### Passage shown

Legally Poisoned: How the Law Puts Us at Risk from Toxicants
A Department of Environmental Health Sciences Seminar by Carl Cranor, PhD MSL
Thursday, November 15, 2012
12:00 PM - 1:00 PM
Lecture Hall 43-105 CHS
About the Talk
The quickly advancing science of the developmental origins of disease has profound implications for the law and how we think about protecting our youngest citizens. I describe aspects of this recent science, outline existing laws that aim to protect children and the rest of us, and argue for premarket testing and review laws for all chemical substances. There is also considerable cognitive dissonance between how we treat subjects of medical testing and how we treat citizens by means of our chemical policies.

### Stored data entries

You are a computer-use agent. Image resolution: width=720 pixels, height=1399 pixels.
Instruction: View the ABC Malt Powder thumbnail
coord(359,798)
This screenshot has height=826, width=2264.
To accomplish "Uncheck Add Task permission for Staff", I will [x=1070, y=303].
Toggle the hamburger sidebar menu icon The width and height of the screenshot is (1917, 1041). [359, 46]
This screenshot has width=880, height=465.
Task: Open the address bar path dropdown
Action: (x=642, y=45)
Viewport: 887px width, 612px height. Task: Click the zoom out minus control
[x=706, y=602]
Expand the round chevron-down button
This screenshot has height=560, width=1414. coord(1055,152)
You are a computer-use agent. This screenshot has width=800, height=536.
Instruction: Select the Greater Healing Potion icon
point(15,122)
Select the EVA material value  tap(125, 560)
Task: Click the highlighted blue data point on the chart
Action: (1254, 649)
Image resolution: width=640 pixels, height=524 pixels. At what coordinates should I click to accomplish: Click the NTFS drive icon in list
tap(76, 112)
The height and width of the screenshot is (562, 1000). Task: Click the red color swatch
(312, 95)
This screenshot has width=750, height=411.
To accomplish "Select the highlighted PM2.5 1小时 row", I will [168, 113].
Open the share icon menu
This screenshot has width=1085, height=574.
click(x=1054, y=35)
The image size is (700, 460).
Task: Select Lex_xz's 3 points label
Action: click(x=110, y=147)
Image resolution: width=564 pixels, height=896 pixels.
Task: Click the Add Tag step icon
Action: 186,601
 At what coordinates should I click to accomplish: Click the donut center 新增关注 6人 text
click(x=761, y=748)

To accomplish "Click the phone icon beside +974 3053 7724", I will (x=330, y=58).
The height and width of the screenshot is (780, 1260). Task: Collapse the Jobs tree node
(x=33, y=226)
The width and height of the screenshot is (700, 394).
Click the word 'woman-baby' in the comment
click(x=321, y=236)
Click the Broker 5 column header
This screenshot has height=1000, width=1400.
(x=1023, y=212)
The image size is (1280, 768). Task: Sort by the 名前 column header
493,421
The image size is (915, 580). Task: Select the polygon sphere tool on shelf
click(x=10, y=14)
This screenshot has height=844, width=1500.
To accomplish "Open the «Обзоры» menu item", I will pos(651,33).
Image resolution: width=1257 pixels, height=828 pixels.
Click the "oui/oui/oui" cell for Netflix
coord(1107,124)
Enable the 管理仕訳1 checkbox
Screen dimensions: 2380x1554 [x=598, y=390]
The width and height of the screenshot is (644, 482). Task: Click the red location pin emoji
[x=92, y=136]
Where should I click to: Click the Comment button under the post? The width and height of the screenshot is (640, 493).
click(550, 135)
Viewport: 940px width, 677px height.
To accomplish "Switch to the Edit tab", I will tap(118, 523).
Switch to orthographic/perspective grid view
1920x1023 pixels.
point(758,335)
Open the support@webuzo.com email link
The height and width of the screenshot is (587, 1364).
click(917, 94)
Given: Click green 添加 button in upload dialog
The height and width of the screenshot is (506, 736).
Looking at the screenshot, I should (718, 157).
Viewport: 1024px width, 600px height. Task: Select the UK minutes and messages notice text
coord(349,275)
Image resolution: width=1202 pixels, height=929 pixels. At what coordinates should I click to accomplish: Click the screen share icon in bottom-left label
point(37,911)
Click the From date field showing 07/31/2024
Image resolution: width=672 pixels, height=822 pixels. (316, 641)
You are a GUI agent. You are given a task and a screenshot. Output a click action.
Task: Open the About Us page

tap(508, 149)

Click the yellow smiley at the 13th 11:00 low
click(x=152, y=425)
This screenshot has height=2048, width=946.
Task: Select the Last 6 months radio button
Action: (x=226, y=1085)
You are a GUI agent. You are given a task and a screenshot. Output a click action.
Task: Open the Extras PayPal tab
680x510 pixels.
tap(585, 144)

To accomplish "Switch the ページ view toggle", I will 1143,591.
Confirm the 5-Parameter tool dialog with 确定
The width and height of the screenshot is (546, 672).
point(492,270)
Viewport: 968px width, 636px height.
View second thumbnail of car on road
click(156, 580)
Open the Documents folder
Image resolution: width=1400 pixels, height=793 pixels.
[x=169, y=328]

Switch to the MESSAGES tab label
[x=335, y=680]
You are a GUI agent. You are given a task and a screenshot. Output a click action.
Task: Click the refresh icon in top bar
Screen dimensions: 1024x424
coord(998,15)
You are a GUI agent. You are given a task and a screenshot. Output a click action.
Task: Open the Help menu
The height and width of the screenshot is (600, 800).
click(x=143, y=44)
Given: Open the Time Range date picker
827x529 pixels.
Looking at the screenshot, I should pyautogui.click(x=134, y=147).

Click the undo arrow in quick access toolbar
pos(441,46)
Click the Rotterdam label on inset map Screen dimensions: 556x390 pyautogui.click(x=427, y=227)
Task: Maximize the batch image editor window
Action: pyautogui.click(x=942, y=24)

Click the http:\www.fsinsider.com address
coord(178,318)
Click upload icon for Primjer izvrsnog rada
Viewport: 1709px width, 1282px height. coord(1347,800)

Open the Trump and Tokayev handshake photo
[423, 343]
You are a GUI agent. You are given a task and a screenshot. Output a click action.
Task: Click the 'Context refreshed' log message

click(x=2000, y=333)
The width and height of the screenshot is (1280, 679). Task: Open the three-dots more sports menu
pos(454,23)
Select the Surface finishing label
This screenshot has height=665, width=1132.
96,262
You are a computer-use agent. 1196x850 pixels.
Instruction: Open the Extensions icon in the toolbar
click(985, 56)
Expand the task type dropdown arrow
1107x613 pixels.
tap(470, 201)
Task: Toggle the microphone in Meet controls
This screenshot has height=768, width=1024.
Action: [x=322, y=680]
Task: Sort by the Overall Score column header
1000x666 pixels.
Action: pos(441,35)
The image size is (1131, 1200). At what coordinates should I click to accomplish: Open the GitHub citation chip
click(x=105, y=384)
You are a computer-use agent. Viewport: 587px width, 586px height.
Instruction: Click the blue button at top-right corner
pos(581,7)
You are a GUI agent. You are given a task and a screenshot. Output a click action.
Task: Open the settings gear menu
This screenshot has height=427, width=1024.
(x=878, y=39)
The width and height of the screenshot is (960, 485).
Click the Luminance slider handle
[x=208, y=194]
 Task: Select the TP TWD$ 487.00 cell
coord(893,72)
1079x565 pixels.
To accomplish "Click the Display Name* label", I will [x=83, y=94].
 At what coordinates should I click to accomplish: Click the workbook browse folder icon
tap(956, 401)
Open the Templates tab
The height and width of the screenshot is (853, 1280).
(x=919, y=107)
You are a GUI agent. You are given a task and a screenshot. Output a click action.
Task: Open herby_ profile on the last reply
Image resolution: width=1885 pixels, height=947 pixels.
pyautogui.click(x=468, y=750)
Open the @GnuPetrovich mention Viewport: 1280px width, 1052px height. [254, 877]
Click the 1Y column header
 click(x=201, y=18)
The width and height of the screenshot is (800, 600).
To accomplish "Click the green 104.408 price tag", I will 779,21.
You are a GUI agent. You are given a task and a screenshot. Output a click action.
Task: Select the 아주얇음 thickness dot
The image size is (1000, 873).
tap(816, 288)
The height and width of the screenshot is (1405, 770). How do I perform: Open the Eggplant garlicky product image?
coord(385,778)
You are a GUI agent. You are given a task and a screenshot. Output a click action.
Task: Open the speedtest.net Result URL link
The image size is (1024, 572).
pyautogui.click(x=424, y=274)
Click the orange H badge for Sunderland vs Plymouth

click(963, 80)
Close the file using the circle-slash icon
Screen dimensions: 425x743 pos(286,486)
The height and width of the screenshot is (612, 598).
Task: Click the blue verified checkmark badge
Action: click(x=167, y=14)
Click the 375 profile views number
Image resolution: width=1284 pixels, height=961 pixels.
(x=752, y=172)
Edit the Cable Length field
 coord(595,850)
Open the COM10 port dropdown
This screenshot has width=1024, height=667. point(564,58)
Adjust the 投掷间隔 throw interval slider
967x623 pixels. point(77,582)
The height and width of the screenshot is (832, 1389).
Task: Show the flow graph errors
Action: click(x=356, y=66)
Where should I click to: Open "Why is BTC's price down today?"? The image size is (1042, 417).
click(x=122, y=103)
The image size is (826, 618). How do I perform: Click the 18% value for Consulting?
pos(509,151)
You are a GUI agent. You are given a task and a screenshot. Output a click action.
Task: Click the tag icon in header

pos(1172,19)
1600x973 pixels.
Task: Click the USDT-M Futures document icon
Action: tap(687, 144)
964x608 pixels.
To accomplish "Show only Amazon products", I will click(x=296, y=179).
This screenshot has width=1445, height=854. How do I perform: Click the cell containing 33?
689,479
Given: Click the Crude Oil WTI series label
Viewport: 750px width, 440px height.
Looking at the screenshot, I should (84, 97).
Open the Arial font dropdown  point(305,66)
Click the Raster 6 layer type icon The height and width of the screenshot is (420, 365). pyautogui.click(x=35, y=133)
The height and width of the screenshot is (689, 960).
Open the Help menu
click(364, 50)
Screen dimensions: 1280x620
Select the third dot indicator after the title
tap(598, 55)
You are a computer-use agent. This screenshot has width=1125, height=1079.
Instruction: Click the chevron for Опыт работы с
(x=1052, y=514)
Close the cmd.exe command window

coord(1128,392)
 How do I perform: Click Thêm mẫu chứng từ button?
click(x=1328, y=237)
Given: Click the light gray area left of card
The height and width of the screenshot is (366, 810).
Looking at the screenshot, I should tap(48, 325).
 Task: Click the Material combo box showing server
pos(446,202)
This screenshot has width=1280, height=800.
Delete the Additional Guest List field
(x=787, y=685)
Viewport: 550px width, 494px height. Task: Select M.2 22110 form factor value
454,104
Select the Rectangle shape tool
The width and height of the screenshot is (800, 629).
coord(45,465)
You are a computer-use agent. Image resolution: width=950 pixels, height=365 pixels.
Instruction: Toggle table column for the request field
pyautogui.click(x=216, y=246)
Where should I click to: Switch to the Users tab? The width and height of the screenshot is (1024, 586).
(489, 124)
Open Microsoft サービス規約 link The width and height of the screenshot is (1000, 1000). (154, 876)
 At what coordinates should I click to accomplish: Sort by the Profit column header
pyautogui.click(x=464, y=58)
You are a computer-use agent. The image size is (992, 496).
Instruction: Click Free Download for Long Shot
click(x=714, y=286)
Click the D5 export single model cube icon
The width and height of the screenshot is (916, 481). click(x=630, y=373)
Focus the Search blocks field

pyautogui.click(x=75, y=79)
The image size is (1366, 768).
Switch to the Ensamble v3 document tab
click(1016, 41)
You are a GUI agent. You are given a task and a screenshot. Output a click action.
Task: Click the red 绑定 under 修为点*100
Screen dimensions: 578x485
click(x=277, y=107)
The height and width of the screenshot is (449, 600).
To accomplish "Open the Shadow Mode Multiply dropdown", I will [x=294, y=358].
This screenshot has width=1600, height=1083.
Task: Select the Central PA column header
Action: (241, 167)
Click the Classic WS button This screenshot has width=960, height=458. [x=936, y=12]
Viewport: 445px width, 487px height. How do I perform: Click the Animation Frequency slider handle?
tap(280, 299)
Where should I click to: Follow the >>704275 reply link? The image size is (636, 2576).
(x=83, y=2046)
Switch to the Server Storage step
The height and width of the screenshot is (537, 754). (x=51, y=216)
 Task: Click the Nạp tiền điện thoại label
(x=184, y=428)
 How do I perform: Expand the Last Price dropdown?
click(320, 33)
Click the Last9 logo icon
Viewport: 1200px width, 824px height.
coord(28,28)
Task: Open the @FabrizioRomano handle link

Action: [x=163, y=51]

### Work task 1
Answer these questions about the seminar announcement.
(a) Who is giving the seminar?
(b) In what room is the seminar held?
(c) What kind of laws does the speaker argue for?
### Work task 2
Summarize the seminar announcement in two sentences.
### Work task 3
Reproduce the seminar announcement word for word, starting at "Legally Poisoned: How" and ending at "our chemical policies.".

### Worked solution 1
(a) Carl Cranor, PhD MSL
(b) Lecture Hall 43-105 CHS
(c) Premarket testing and review laws for all chemical substances

### Worked solution 2
Carl Cranor, PhD MSL, gives a Department of Environmental Health Sciences seminar titled "Legally Poisoned: How the Law Puts Us at Risk from Toxicants" on Thursday, November 15, 2012, from 12:00 PM to 1:00 PM in Lecture Hall 43-105 CHS. The talk describes recent science on the developmental origins of disease, outlines laws that aim to protect children and others, and argues for premarket testing and review laws for all chemical substances.

### Worked solution 3
Legally Poisoned: How the Law Puts Us at Risk from Toxicants
A Department of Environmental Health Sciences Seminar by Carl Cranor, PhD MSL
Thursday, November 15, 2012
12:00 PM - 1:00 PM
Lecture Hall 43-105 CHS
About the Talk
The quickly advancing science of the developmental origins of disease has profound implications for the law and how we think about protecting our youngest citizens. I describe aspects of this recent science, outline existing laws that aim to protect children and the rest of us, and argue for premarket testing and review laws for all chemical substances. There is also considerable cognitive dissonance between how we treat subjects of medical testing and how we treat citizens by means of our chemical policies.